Proof of Concept (2011-2013)
In January 2011, as students at Harvard College, we built the first CommonPlace platform and launched in Falls Church, Virginia. Within 12 weeks, 20% of the households in Falls Church had signed up to the network and hundreds of needs, events, announcements and private messages were sent and responded to across the network.
Given the success in Falls Church, we hired a full-time designer and developer to update the platform. The following summer, we hired and trained seven community organizers and launched five more communities around the country: Marquette, MI; Fayetteville, AR; Warwick, NY; Vienna, VA; and Harrisonburg, VA. By the end of 2011, there were 5,300 neighbors signed up across six CommonPlaces, and over 100 local organizations signed up with pages.

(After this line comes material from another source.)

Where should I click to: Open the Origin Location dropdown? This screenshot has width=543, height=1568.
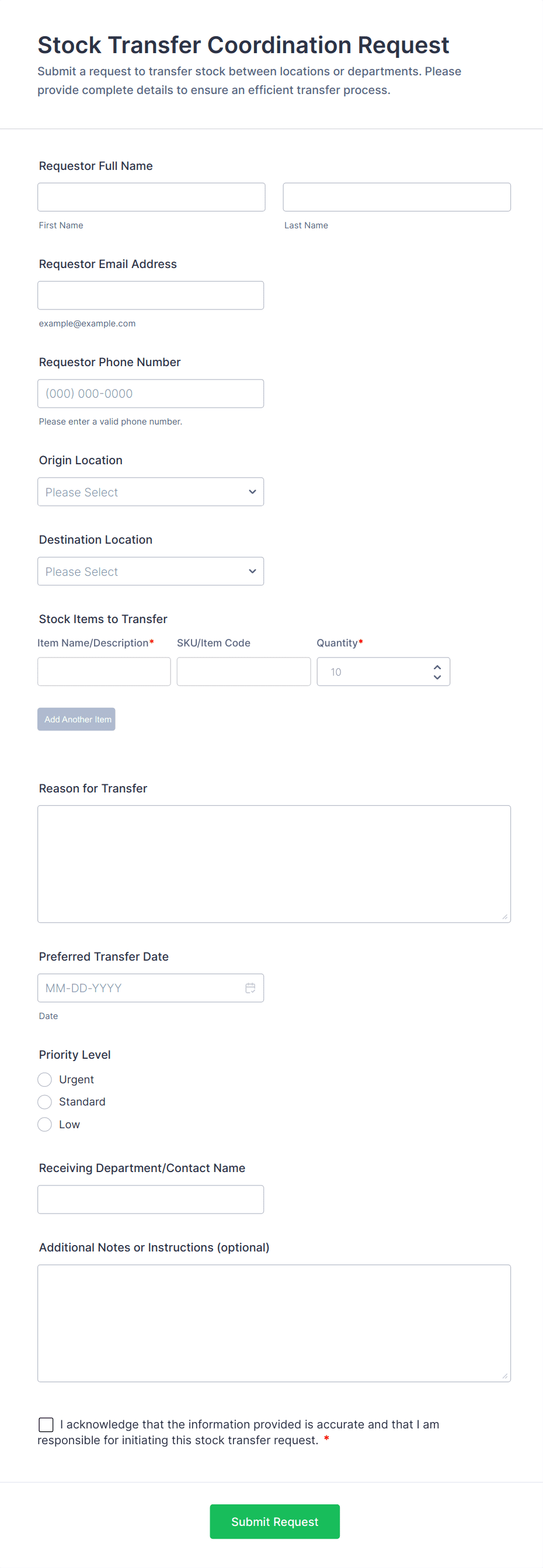[151, 492]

By 2012, our top three towns averaged 27.34% household participation in CommonPlace, with 8 posts a day and 11,309 monthly visits. By the end of our first wave of organizing, we averaged 4-10 posts per day in each network and had over 70% of our network engage with CommonPlace on a given day. Over 80% of all neighborhood needs received either public or private responses from neighbors. Even after the community organizers left, the CommonPlace populations grew steadily.
Our beta test was: spotlighted in a blog post by the Harvard Kennedy School’s Saguaro Seminar on Civic Engagement in America; featured in various local news reports throughout the country; and given a community-building award at the Falls Church City Council chambers. After the beta ended, The government of the town of Warwick missed CommonPlace so much that they have organized a group to build their own version.

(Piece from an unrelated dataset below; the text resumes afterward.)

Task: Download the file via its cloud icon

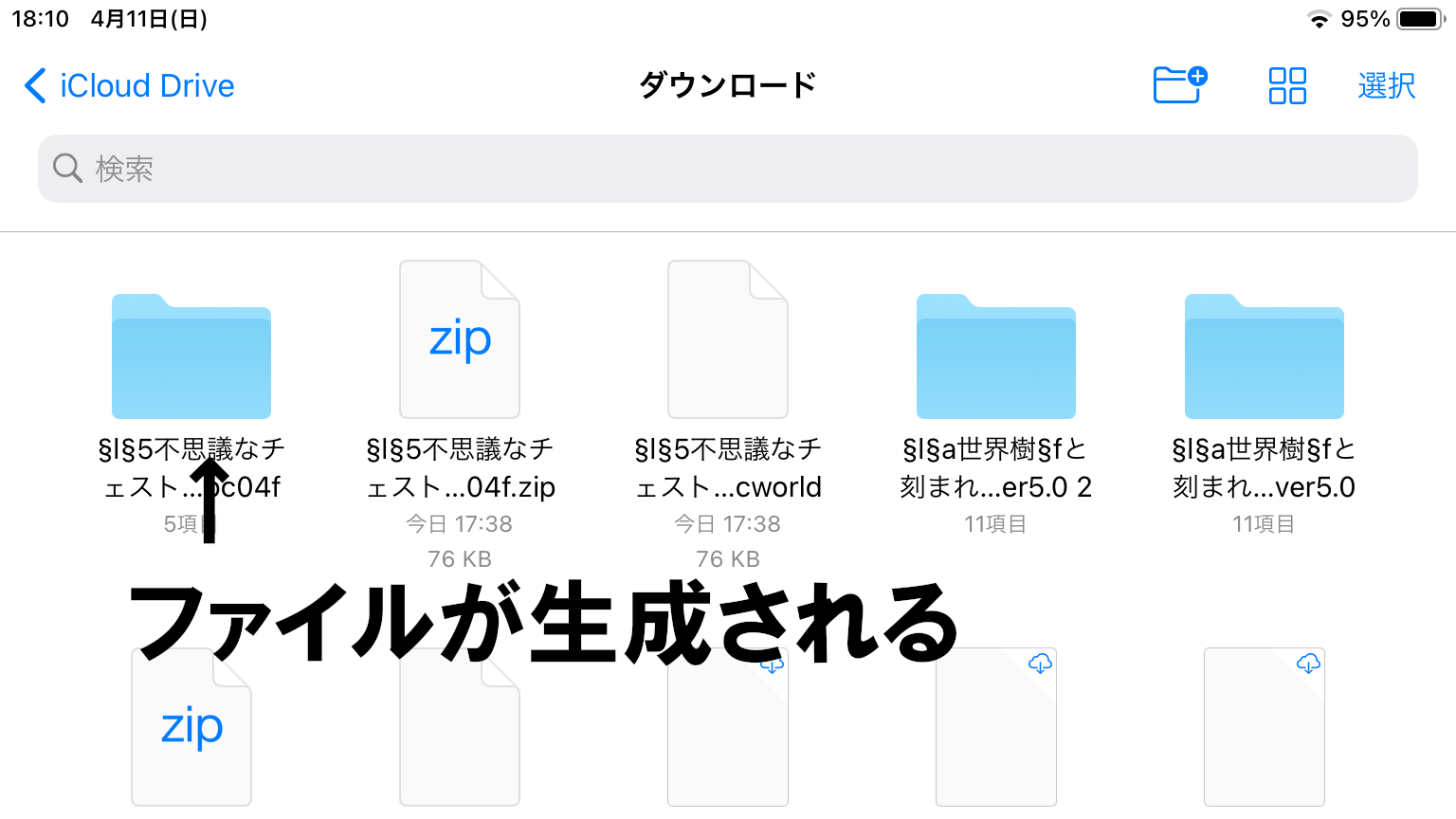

The original expansion of our pilot was structured as a for-profit startup. We soon discovered this would not work: first, our devotion to community organizing did not fit the rapid growth models that Silicon Valley investors demanded; second, the idea of building civic life online inside of a for-profit entity did not sit well with us, with neighbors or with town governments. That’s why, in 2015, we launched the Laboratory for Civic Technology, a 501(c)3 non-profit with a mission to harness the internet to revitalize local community in America.